Individual income tax is South Africa’s largest source of revenue. The majority of individual income tax is collected monthly via employees’ tax (also known as Pay-As-You-Earn) withholding. The balance of individual income tax collection comes from provisional tax and assessed tax collections. SARS has delegated its collection responsibilities to employers in relation to employees’ tax. The employer is required to withhold employees’ tax and remit these taxes to SARS. In addition, the employer must keep detailed records of remuneration paid to employees and the relevant taxes withheld, and provide this information to SARS for each employee by way of an employees’ tax certificate (forms IRP5/IT3A).
Payroll management is administratively intense. The larger the payroll (number of compensation and benefit items and/or the size of the employee population), the greater the risks to the employer. SARS may select a person (taxpayer) for verification, audit, and investigation based on random selection or risk assessment basis. SARS may issue questionnaires to employers in relation to employees’ tax, with a statement that the questionnaire is a:
…pre-audit assessment which may be followed by a field audit. The practice of SARS may also include interviews with a random selection of your employees.
Employers therefore need to be aware of what could be an information gathering process versus an official SARS audit. Rather, SARS must issue employers with a formal “Notification of Audit” letter from a specific SARS auditor. A payroll questionnaire from SARS is not a formal “Notification of Audit.”

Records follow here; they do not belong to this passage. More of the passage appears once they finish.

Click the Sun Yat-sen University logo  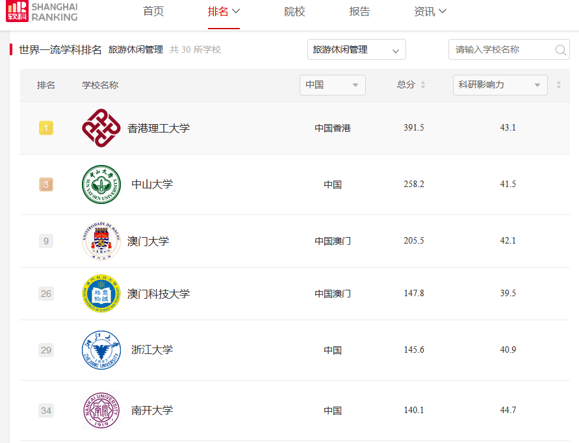[x=101, y=184]
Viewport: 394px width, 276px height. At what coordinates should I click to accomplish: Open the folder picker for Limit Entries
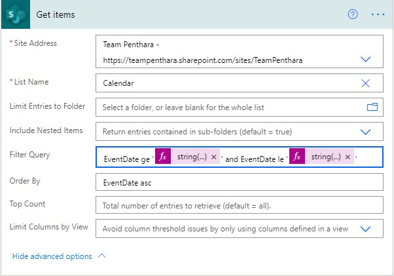[372, 107]
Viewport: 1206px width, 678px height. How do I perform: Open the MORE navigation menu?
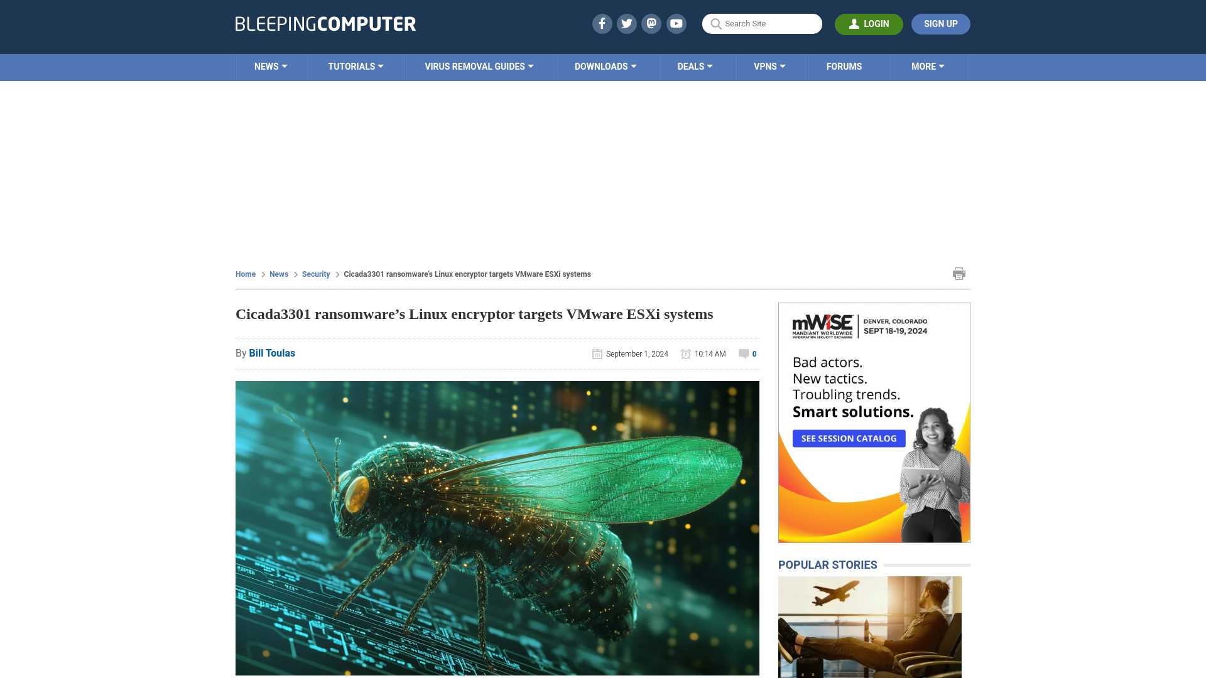pos(928,65)
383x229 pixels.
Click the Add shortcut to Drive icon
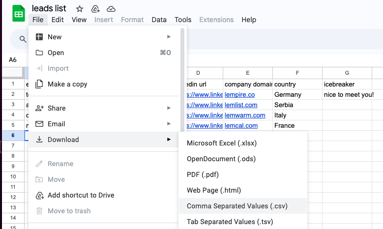click(39, 195)
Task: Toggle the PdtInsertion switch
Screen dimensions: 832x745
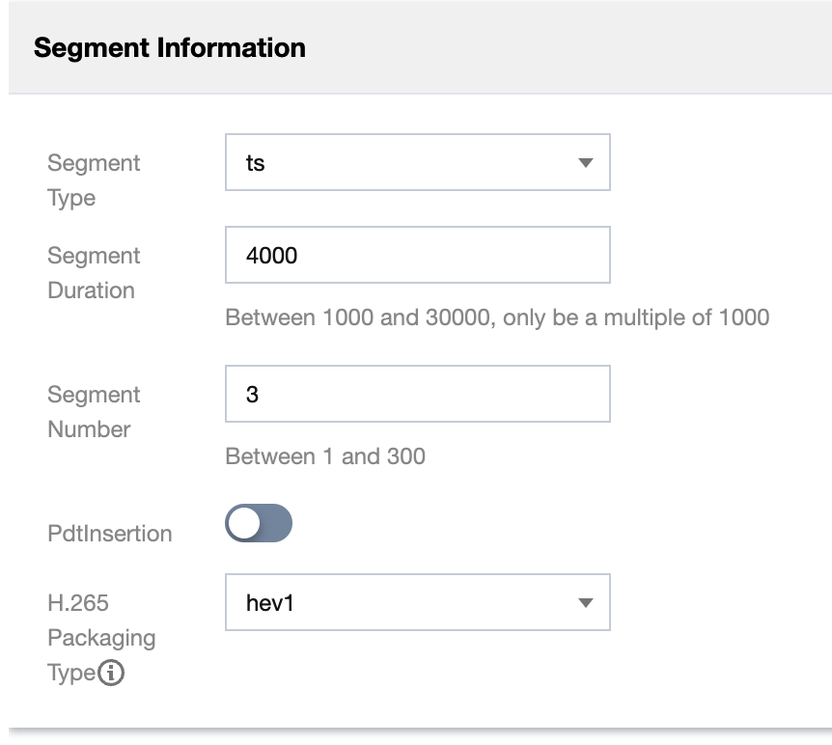Action: [x=259, y=523]
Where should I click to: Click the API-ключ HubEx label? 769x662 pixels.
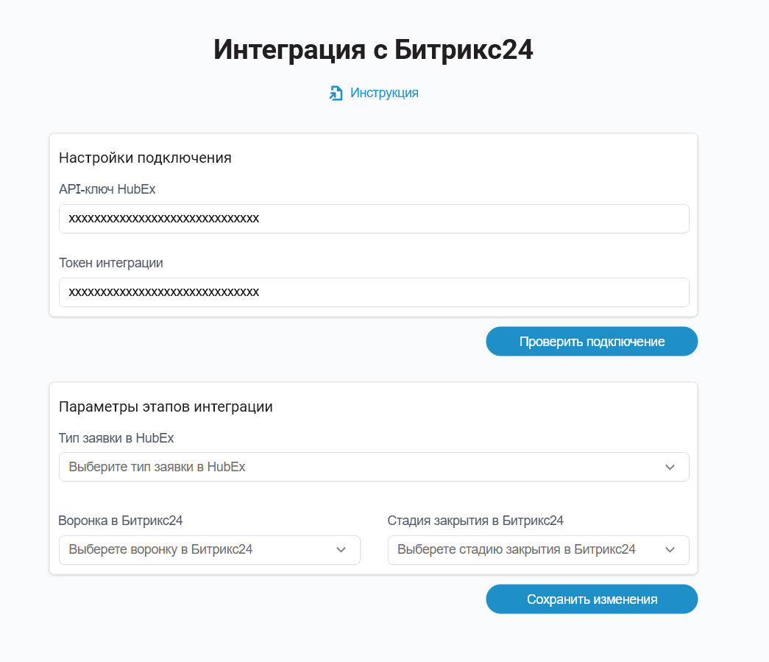pos(107,189)
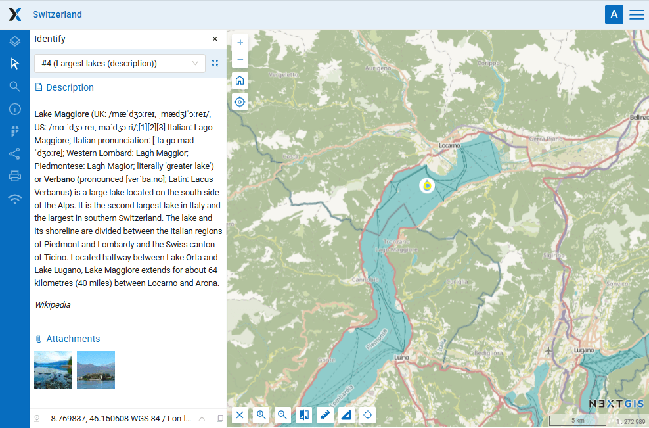
Task: Open the feature selection dropdown '#4 (Largest lakes'
Action: tap(120, 64)
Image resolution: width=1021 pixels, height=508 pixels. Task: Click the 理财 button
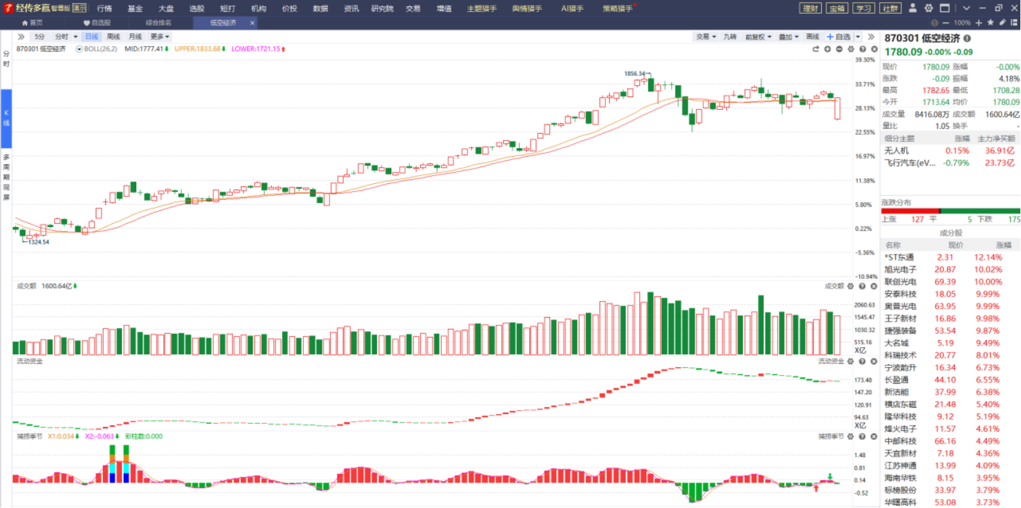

Audits can include a variety of compensation and benefit entitlements such as (not an exhaustive list):
Moreover, there has been a prevalence of SARS audits as relates to employment tax incentive (ETI) claims. ETI is an incentive whereby an employer may claim a deduction against the monthly employees’ tax liability if a certain category of employee is employed. This immediate cash-flow benefit can be significant and if not claimed correctly, can result in substantial penalties for the employer.
Payroll audits can take up to 12 months to be finalized. Therefore, employers selected for audit may need to devote time and preparation for interactions with the SARS auditors. It may be prudent for employers to conduct periodical payroll reviews to determine the degree of compliance in anticipation of the SARS audit.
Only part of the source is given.